Broadly speaking, keyboard instruments are musical instruments you play with a keyboard. The most popular examples are pianos, organs, and electronic keyboards, such as synthesizers and digital pianos. They also include celestas and carillons, for instance.

The term keyboard is often describes keyboard-style synthesizers. And the player can use the keyboard itself to control several components. These include expression, shading, phrasing, dynamics, and articulation. Keeping this in mind, we will detail some of the most popular keyboard instruments in the following paragraphs.

Some Keyboard Instruments

The Organ

Keyboards are present throughout all the history of music. The organ is the oldest and most interesting one overall. It has three essential pieces: (several) pipes, an artificial wind supply, and a key mechanism. The key mechanism can open and close the individual pipes. The first known keyboard instrument was the Ancient Greek hydraulis. This was a type of pipe organ that musicians played with a light touch—and the only keyboard instrument until the fourteenth century. Most organs had buttons or large levers, which the person in charge operated with their whole hand, although not a keyboard per se.

The Piano

Both the clavichord and the harpsichord appeared during the fourteenth century. They were quite common until the piano became popular.

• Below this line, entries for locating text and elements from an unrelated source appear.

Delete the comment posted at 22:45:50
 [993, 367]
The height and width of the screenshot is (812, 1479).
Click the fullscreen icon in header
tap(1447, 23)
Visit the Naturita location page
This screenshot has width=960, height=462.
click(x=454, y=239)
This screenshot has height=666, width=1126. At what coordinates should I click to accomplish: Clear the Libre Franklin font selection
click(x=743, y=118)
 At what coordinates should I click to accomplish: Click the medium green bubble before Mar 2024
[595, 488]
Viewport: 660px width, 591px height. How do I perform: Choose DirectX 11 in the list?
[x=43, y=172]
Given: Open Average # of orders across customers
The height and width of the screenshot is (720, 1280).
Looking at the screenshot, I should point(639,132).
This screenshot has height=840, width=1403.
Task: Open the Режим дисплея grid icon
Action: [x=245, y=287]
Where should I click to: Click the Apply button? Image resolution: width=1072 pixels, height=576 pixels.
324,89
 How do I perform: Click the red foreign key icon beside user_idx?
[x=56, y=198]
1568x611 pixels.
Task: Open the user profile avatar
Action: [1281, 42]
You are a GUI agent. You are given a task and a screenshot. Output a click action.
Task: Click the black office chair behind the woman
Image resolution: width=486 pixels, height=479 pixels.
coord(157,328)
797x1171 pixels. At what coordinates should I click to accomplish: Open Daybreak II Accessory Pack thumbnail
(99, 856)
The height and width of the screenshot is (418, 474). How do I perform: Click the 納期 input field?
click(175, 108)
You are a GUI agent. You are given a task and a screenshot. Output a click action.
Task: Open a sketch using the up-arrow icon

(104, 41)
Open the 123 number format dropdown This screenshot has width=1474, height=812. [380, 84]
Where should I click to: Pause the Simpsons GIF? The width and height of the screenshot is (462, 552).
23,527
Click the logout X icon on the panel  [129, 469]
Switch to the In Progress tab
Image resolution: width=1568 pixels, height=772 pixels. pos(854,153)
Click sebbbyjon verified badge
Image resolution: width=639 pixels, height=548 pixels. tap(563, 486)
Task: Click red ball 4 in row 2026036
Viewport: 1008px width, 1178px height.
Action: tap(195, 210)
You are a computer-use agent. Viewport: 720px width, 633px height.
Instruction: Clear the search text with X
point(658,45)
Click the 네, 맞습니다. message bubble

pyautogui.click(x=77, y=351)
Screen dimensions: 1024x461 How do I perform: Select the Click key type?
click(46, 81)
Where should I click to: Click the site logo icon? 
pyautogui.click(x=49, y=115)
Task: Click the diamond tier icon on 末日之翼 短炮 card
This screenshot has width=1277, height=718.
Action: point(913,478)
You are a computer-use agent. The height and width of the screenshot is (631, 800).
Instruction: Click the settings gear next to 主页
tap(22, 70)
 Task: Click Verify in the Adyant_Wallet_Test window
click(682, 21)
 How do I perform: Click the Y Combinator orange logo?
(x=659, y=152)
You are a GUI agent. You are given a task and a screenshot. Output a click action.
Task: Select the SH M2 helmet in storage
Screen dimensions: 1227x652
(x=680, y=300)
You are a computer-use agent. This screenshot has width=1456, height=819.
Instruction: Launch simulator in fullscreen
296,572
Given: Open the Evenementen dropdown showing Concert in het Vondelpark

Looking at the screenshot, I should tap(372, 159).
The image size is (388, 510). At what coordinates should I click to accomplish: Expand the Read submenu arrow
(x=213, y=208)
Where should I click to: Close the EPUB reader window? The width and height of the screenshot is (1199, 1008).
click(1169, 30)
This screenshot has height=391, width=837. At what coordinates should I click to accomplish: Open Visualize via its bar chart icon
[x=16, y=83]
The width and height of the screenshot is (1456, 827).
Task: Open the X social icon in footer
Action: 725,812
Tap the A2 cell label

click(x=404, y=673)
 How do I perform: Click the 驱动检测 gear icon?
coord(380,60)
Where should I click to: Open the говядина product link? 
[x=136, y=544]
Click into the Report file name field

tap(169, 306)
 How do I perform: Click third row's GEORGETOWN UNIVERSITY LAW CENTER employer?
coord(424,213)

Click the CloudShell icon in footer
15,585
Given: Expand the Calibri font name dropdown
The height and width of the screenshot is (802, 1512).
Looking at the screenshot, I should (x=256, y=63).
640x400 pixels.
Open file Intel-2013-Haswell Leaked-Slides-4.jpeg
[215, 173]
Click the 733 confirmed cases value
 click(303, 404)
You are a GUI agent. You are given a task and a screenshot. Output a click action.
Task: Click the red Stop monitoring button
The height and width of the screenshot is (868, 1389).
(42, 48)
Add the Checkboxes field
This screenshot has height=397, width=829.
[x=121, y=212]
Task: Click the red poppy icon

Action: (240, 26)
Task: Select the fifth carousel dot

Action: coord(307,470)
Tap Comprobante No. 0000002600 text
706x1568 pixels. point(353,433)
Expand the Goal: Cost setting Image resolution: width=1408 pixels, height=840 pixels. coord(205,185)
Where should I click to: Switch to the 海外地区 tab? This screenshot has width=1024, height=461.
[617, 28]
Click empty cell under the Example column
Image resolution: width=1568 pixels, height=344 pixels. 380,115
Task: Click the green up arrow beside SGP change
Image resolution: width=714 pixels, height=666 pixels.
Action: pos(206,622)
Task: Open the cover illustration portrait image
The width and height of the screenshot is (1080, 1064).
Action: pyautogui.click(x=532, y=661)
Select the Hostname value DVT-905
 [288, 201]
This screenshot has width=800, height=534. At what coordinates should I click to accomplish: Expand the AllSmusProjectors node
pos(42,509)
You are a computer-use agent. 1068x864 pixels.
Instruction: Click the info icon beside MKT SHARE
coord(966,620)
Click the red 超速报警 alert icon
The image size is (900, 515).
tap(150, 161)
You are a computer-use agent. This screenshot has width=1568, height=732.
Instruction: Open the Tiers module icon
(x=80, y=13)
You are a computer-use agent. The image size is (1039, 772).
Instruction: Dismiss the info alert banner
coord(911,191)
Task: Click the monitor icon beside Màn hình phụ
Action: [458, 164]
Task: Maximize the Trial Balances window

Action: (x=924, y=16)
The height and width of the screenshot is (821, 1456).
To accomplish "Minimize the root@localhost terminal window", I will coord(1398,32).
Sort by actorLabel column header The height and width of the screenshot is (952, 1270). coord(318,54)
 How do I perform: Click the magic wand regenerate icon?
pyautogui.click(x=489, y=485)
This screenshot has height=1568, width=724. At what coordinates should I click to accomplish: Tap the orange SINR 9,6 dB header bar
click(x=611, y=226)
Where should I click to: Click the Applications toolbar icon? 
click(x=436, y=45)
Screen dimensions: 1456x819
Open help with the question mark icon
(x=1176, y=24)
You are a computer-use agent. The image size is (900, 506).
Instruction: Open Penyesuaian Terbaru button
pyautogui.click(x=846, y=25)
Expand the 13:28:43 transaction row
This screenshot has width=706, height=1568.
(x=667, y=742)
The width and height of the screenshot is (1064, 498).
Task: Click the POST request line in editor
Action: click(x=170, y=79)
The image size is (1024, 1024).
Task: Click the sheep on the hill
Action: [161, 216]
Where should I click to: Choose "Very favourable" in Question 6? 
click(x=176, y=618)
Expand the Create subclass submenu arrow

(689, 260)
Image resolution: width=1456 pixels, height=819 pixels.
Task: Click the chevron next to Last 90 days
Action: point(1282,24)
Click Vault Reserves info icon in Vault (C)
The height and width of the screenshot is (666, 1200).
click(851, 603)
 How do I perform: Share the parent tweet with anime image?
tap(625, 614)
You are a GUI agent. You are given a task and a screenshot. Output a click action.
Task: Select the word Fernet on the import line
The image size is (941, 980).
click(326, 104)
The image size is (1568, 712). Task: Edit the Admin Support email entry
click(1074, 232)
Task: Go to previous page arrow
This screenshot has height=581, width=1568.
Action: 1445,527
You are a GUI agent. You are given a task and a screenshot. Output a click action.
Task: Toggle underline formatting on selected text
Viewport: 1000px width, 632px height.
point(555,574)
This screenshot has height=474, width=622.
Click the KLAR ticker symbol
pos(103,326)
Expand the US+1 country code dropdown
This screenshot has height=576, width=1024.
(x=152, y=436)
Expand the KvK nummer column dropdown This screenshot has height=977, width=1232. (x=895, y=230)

In the eighteenth century, the piano came to fame because the player could vary the volume and the dynamics of each sound. Modern pianos are significantly different from these first known ones.

Keyboard instruments developed over the course of the early twentieth century and electromechanical instruments appeared. This progress was a great contribution to the history of keyboards. Although the timbre is not the same, the electric piano and the electronic piano are instruments that sound similar to a traditional one. Plus, it lacks its weight and size (which is a bonus!). Modern electronic keyboards try to mimic the sounds of traditional pianos by using digital samples and computer models. Acoustic keyboards can have between sixty-one and eighty-eight keys.